Snacker, now part of our one-night team, angelically agreed to go east once more, a 120-mile round trip, to get the module I needed. The trucker said, “I’ll get everything ready for when he returns. You go sleep in my rig.” I protested. It seemed selfish to sleep when he, a perfect stranger, was working on my car. He insisted. “You have to drive to California tomorrow and that’s a long way. Get some sleep.” It seemed like it would bother him less if I complied, so I did, instead of pointing out that he had a tanker of chemicals that surely needed to be delivered someplace.
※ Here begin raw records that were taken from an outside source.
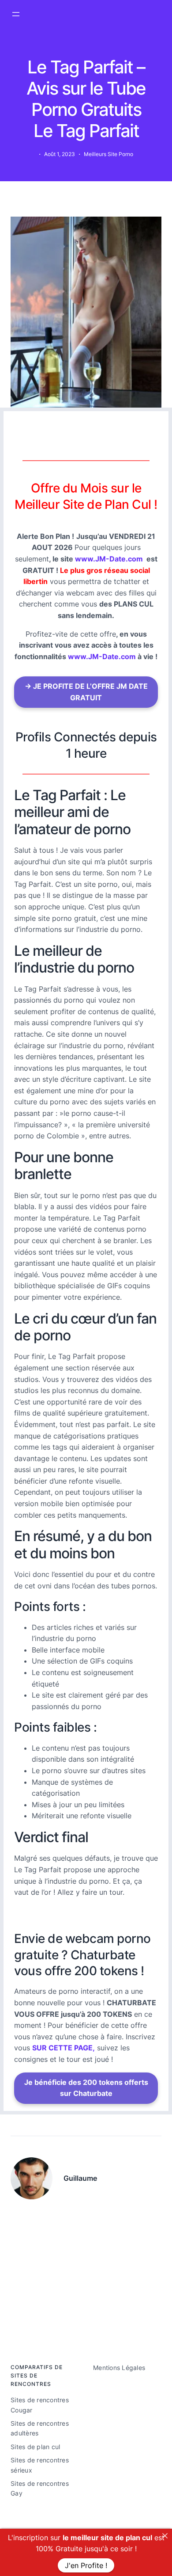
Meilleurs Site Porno (108, 154)
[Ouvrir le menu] (16, 14)
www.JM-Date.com (109, 558)
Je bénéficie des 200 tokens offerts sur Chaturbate (86, 2088)
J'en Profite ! (86, 2565)
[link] (165, 2536)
If you haven’t slept in a trucker’s cab, I can tell you the interior is fancier than you might imagine. His special trucker alarm (almost impossible to turn off) blared at five a.m. The trucker himself was on the floor, below the slim bed. He was shirtless, with what I seem to recall was a hand towel draped over him like a sad little blanket. As we both got up, we said nothing, made no eye contact, just like the night before.

The rain had stopped, and the sun was coming up when Snacker returned with the magical little part. The trucker installed it and reconnected everything. The car rumbled to life when I turned the key. Snacker whooped.
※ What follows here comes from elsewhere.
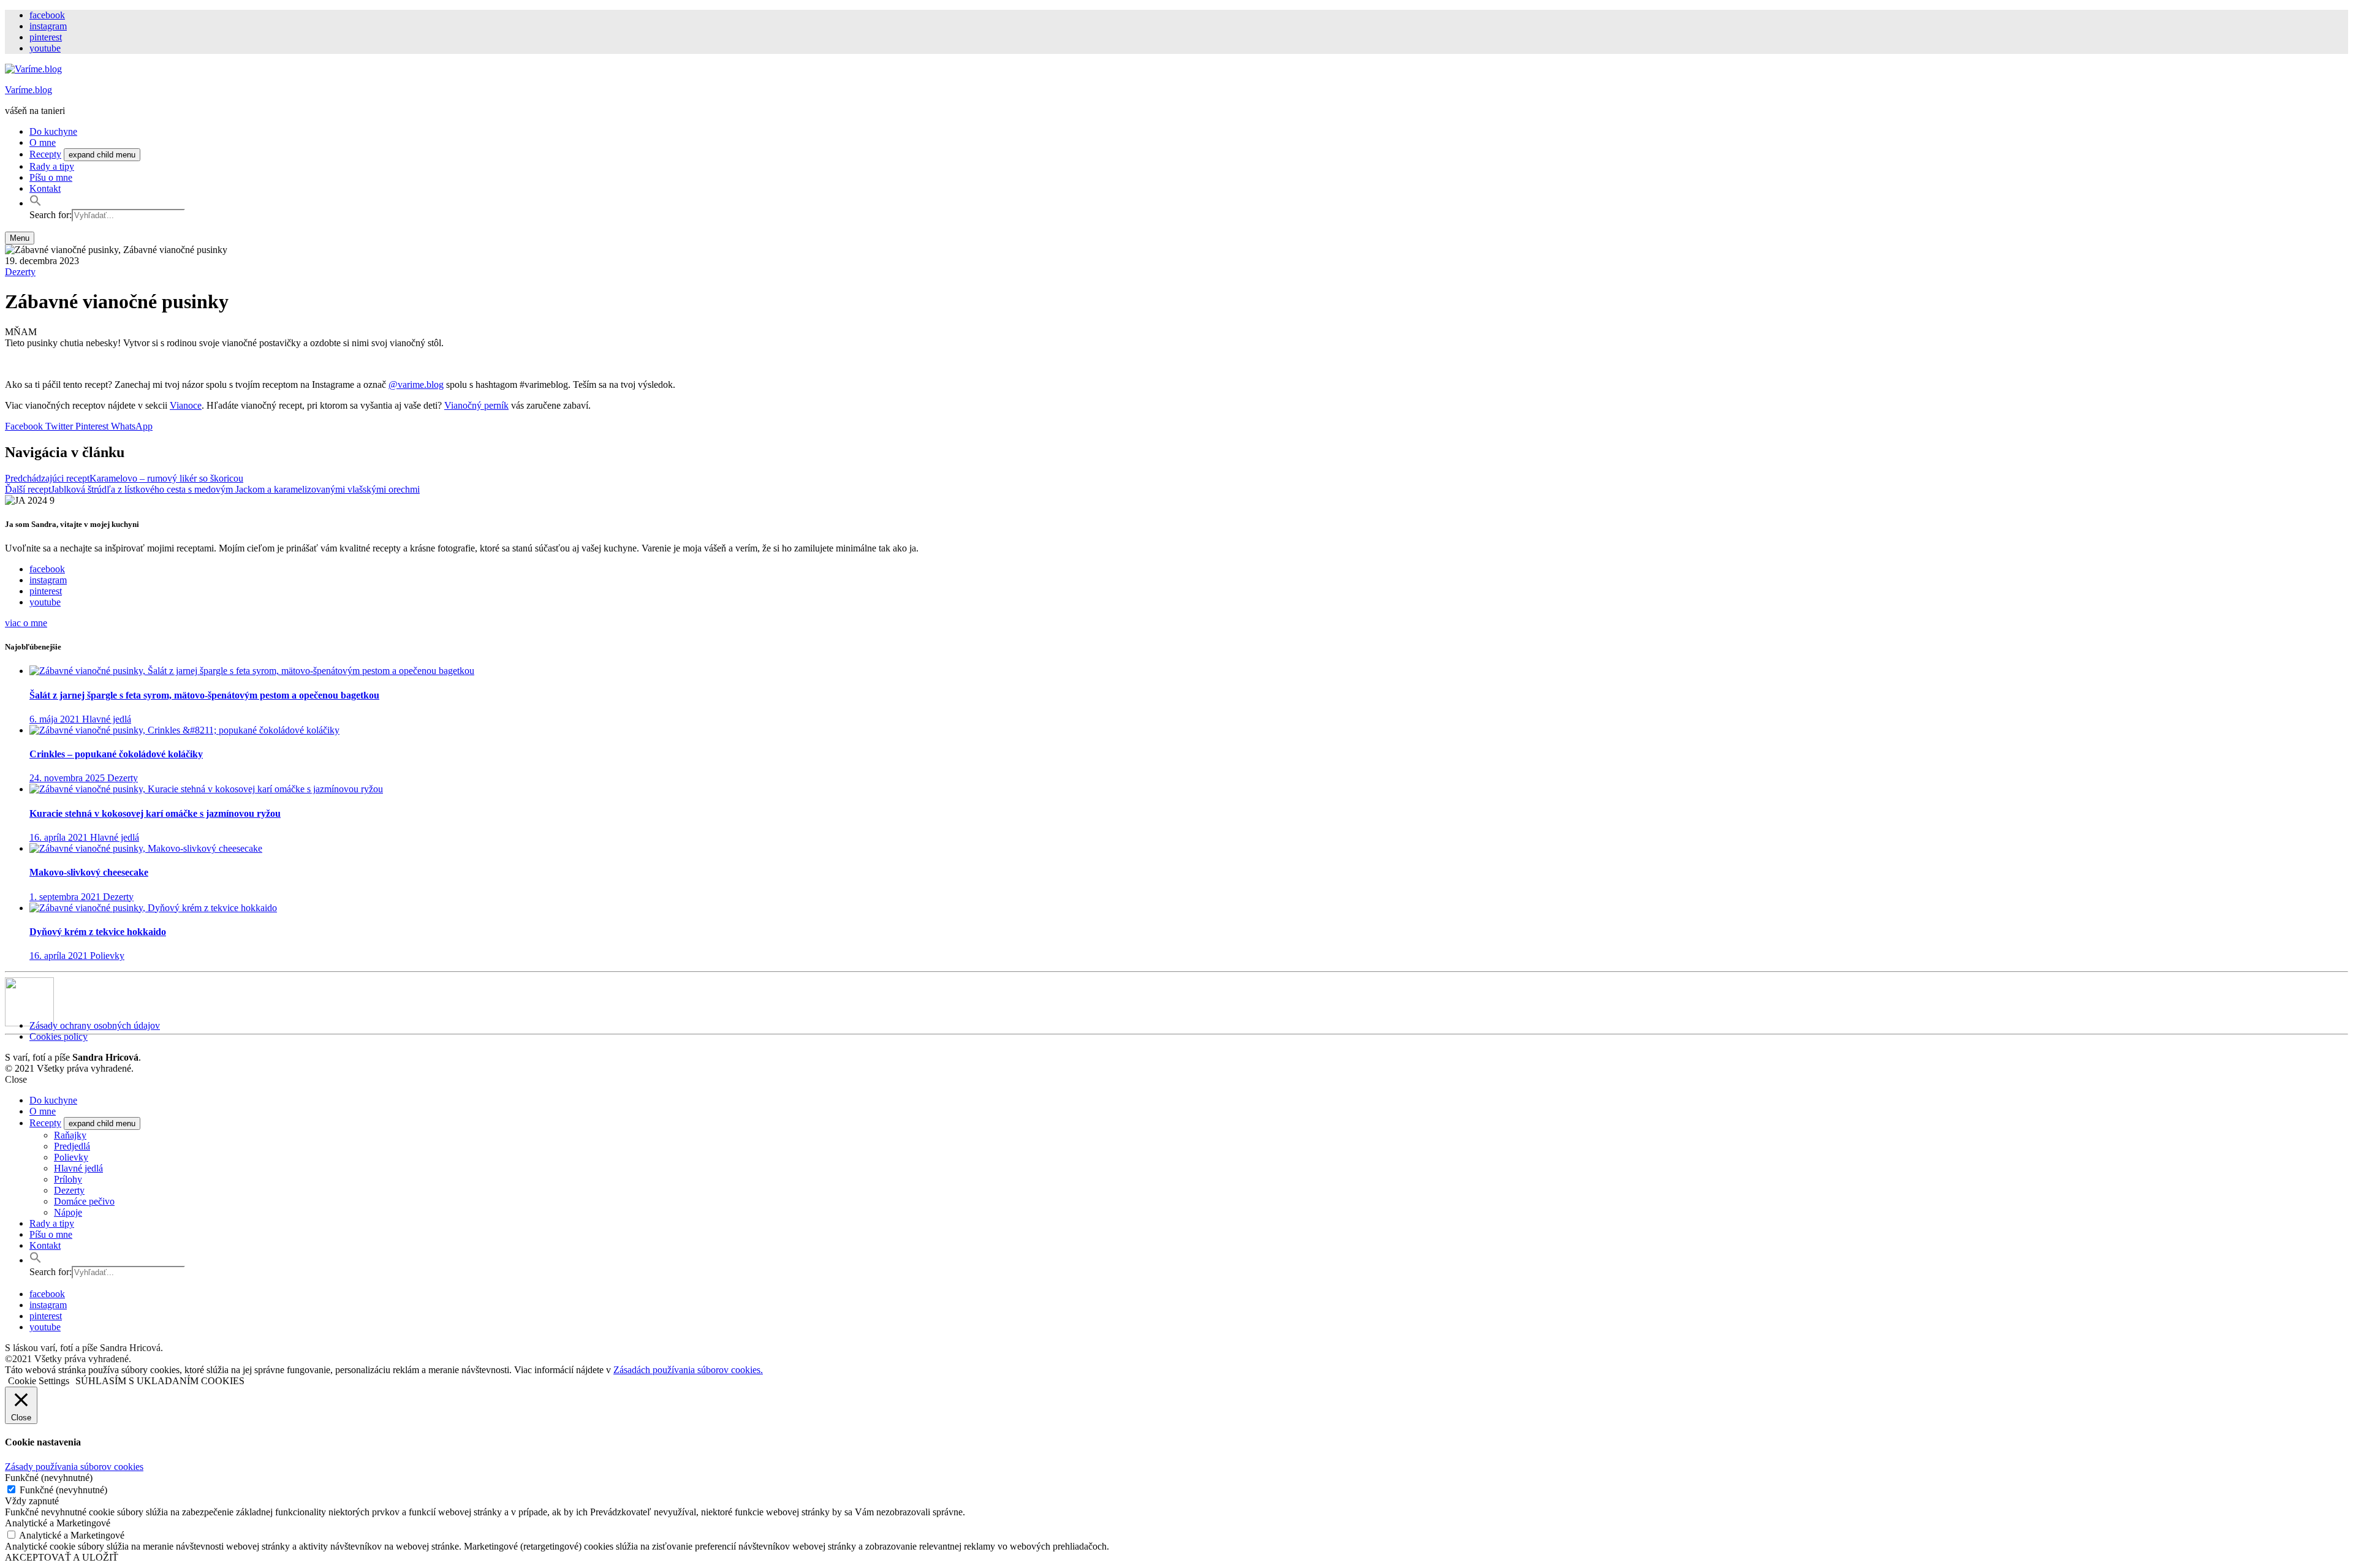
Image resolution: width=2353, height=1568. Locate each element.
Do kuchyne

The trucker said, “Go, you’re set—that’s it.” I stayed there. I could not leave. I said, “I must pay you. You worked all night on my car.” But I had given all I had besides gas money to Snacker for the parts. “No,” he said, “no way.” I begged him to give me his address. I was crying. It could have been lack of sleep, but it was also a moment when I understood what it means to be overwhelmed by kindness. He refused and mentioned his daughter again, and it felt like my insistence would disrupt an entire system by which he was operating. You do things sometimes for a stranger. You simply do them.

I left. I remember the angle of the early morning sun as I pulled out of that truck stop. More things happened that day and the next, more kindness from people I did not know, and some lack of kindness, and then, in the afternoon a day later, I crossed into California. I was on the part of I-80 where it starts to lope along next to the Truckee River. A group of boys was on the side of the road, shirtless, with towels draped around their necks. One of them put out his thumb as I passed. He did it playfully, I suspected, but I stopped anyway, backed up the shoulder, and offered them a ride. I don’t know exactly how many there were but a lot. Six or seven. They piled in, and the car sank on its springs. One gave directions of where to drop them, but when we got there, a house with a bunch of kids skateboarding in front, my passengers said actually it wasn’t where they needed to go, and waved tauntingly at their friends as we gunned it. They did this twice more. I didn’t mind. They wanted to be seen in a dope ride. We drove around Truckee as they hung their arms out the windows and signaled to people they knew. I complied willingly but understood this was not my big chance to help a stranger, or strangers. This was too much fun.